Indirect immunofluorescence is another serologic method to identify dengue virus-specific IgM and IgG antibodies, however few studies(12,13) have investigated the use of this test. Most serologic tests available in clinical laboratories in Brazil were developed abroad, and their validation studies were frequently conducted in populations in which the disease is not highly prevalent and which have not experienced concomitant outbreaks of other arboviruses, such as Zika and Chikungunya, and this could lead to false-positive results for dengue virus due to cross-reactive antibodies, hindering diagnosis.(14)

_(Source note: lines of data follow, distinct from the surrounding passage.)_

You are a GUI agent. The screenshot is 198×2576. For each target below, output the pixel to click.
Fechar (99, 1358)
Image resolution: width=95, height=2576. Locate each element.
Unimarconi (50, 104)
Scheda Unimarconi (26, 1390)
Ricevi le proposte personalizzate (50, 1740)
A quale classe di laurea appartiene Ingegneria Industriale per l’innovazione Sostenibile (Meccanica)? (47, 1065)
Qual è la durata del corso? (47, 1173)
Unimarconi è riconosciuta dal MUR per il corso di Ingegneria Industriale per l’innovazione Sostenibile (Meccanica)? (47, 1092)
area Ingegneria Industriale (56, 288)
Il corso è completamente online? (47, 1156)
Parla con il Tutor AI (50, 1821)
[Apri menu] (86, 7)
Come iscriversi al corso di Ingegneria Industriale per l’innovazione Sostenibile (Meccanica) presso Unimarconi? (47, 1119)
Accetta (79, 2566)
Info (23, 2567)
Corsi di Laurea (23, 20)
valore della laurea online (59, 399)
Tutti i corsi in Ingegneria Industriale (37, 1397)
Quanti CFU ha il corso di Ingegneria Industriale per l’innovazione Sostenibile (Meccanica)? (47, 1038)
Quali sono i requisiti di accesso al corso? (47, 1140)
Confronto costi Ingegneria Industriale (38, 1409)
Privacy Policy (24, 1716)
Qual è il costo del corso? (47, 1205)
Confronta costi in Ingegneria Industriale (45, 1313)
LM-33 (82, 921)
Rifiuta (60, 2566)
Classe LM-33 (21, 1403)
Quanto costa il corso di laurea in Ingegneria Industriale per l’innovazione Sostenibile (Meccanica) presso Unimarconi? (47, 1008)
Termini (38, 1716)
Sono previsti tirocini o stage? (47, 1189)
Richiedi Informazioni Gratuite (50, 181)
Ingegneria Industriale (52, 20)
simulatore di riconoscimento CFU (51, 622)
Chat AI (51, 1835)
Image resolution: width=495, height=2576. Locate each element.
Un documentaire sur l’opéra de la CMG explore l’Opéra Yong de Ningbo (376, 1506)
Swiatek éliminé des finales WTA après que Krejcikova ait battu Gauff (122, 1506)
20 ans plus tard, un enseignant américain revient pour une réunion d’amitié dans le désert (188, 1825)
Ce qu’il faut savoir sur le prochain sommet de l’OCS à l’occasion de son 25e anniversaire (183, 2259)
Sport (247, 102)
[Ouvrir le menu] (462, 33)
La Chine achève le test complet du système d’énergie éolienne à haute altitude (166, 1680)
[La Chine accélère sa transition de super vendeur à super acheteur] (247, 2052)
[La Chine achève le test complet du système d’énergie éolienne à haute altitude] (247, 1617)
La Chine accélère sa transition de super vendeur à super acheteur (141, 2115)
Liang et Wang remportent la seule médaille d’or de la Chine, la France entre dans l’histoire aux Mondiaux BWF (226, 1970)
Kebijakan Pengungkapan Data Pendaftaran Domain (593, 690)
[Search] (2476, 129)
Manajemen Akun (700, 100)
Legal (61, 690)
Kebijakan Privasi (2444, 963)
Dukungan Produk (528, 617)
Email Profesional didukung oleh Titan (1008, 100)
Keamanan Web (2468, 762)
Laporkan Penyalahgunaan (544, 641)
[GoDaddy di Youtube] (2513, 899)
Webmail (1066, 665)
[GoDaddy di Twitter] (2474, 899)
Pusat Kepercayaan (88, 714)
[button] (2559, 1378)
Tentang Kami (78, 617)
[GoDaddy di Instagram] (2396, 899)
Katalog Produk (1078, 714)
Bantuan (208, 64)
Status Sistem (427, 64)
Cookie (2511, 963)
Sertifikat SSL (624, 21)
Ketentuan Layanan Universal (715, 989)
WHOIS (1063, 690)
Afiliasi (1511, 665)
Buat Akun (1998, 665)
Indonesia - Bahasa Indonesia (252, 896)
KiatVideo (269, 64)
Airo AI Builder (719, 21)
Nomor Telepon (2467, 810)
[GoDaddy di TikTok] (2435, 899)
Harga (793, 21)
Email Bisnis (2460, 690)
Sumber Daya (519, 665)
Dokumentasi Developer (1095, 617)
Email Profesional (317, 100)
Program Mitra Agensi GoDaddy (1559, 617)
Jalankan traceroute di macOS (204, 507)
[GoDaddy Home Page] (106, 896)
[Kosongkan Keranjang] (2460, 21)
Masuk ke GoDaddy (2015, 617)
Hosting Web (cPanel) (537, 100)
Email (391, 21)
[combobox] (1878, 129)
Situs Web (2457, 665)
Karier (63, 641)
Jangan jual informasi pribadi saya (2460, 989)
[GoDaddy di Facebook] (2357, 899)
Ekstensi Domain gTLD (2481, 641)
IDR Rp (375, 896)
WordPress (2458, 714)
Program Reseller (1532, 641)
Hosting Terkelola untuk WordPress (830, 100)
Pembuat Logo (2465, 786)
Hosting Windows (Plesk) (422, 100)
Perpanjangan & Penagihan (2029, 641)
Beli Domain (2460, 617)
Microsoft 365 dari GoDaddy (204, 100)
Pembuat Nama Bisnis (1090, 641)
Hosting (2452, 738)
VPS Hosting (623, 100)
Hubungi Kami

During the dengue fever epidemics in 2016, a new indirect immunofluorescence (IIF) test, the BIOCHIP® mosaic developed in Germany and promising to serologically detect the dengue, Zika and Chikungunya viruses, was released in Brazil to compete with ELISA assays, which had been used as routine for a longer time.

OBJECTIVE

To evaluate the diagnostic performance of an indirect immunofluorescence assay for serologic diagnosis of the dengue virus in a population with high prevalence of arboviruses, in comparison with the ELISA serologic test.

METHODS

We used 200 serum samples from routine testing at the Clinical Laboratory of Hospital Israelita Albert Einstein (HIAE), collected in 2014 and sent to the laboratory due to clinical suspicion of infection by the dengue virus. Samples were characterized at the time as negative or positive for dengue virus using ELISA (Foccus, USA). All samples were tested with the BIOCHIP® mosaic IIF technique (Euroimmun, Germany).

The appropriate statistical tools (EP Evaluator software) were used to calculate pre-test probabilities: sensitivity (diagnostic test's ability to detect true positive) and specificity (diagnostic test's ability to detect true negative). We also calculated post-test probabilities: positive predictive value (rate of patients with positive tests who effectively have the disease according to the gold standard test), negative predictive value (rate of patients with negative tests who effectively do not have the disease according to the gold standard test). Finally, we calculated accuracy, which is the probability of the test providing correct results, and the Kappa coefficient, a measure of the level of agreement between two methods, adjusted by the odds, i.e., it informs the non-random chance, ranging from −1 to 1, where 0.00 is no agreement, 0.00-0.20 is poor agreement, 0.21-0.40 fair agreement, 0.41-0.60 moderate agreement, 0.61-0.80 good agreement, 0.81-0.99 very good agreement, and 1 is perfect agreement.(15,16)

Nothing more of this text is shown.